Rescuers Save Tortoise Found Covered in Concrete in Florida

by Taylor Cunningham

A gopher tortoise “covered in concrete” was rescued and cleaned by the clever and patient staff at the Peace River Wildlife Center.

The reptile was found wandering through a Punta Gorda, Florida, neighborhood earlier this week. Pictures posted by the wildlife center on Nov. 17 show that it had a thick layer of concrete dried to its underside. Initially, workers had no idea how to remove to mortar without hurting the tortoise. They ultimately hatched a plan, however. And the tiny creature recently went back into the wild after a few days of recuperating.

“This little one came in covered in concrete! A house was being built next to where this gopher tortoise was found. And we believe it must have walked through the freshly poured concrete,” the center wrote in a caption. “We were able to carefully take off the ‘shell’ of concrete and our friend is good as new.”
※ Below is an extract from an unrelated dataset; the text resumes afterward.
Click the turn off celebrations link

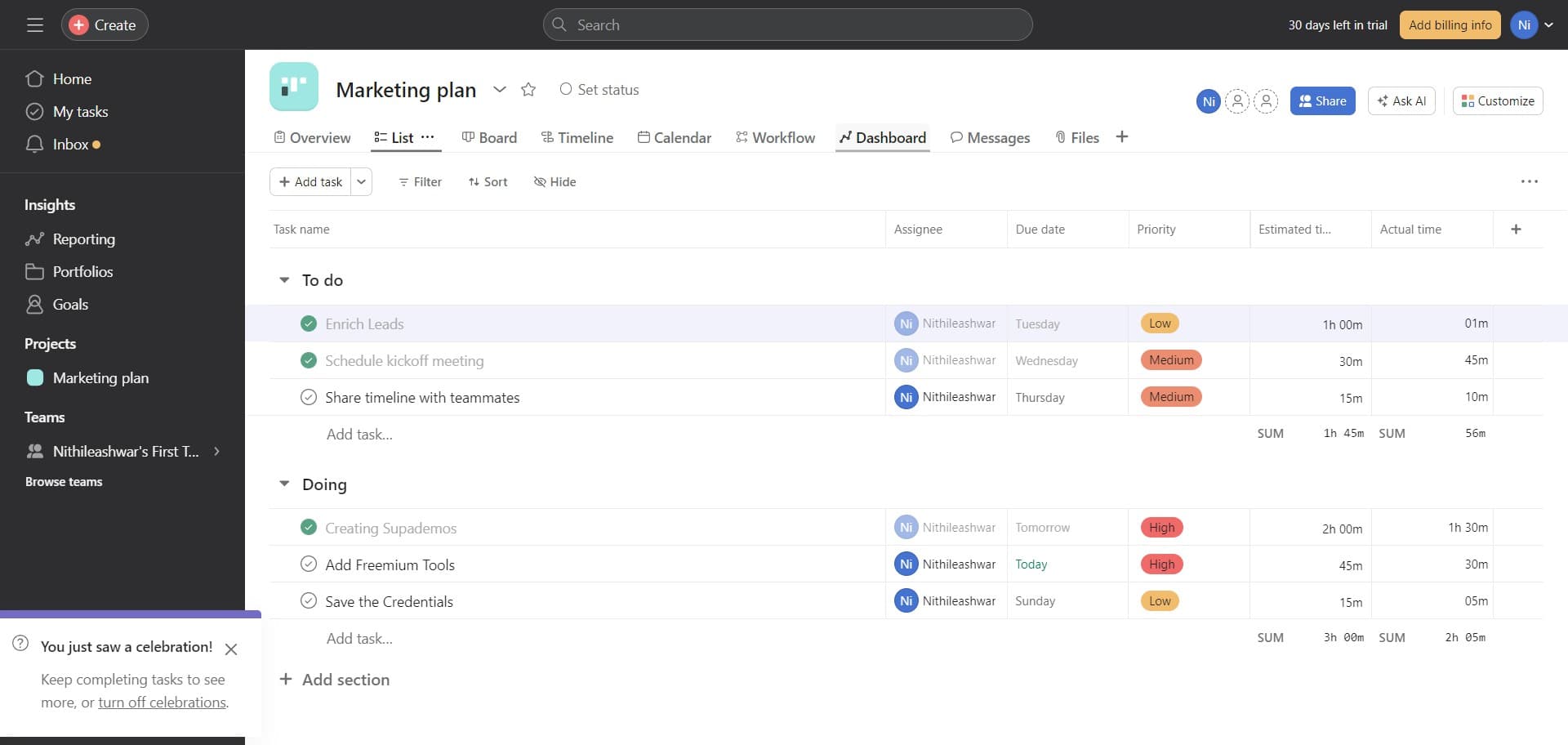pyautogui.click(x=163, y=703)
“After some good nutrition and hydration, this gopher tortoise will be back out in the wild!” the post concludes.

Officials believe the tortoise is only a 6-month-old hatching. And it had only just left its mother when it walked through the construction zone.

Wildlife Workers Recently Re-Released the Threatened Tortoise

In the comments, the staff offered more details about how it managed to save the tortoise. Apparently, workers spent days “delicately chipping” the concrete off the animal’s shell. To do so, they used their fingernails because the “patient was so small and delicate.”

“We were able to carefully take off the ‘shell’ of concrete and our friend is good as new,” the center added.

Another update that was added to the same post shared that workers recently released the animal in “the same general area” it was found.

While wildlife workers believe all animals’ lives are worth saving, the gopher tortoise was particularly important because it is a threatened species.

The tortoise, which can grow to be 15 inches long, weigh 13 lbs, and live 70 years, is native to all of Florida’s 67 counties. But because of “habitat destruction” the population is waning. Biologists believe that only 700,000 remain in the wild. According to National Geographic, that number is less than a third of the size it was 100 years ago.

Since posting, the story has earned dozens of comments from people who are thankful for the center’s work and sad to see how constant construction in the state is affecting so many creatures like the tortoise.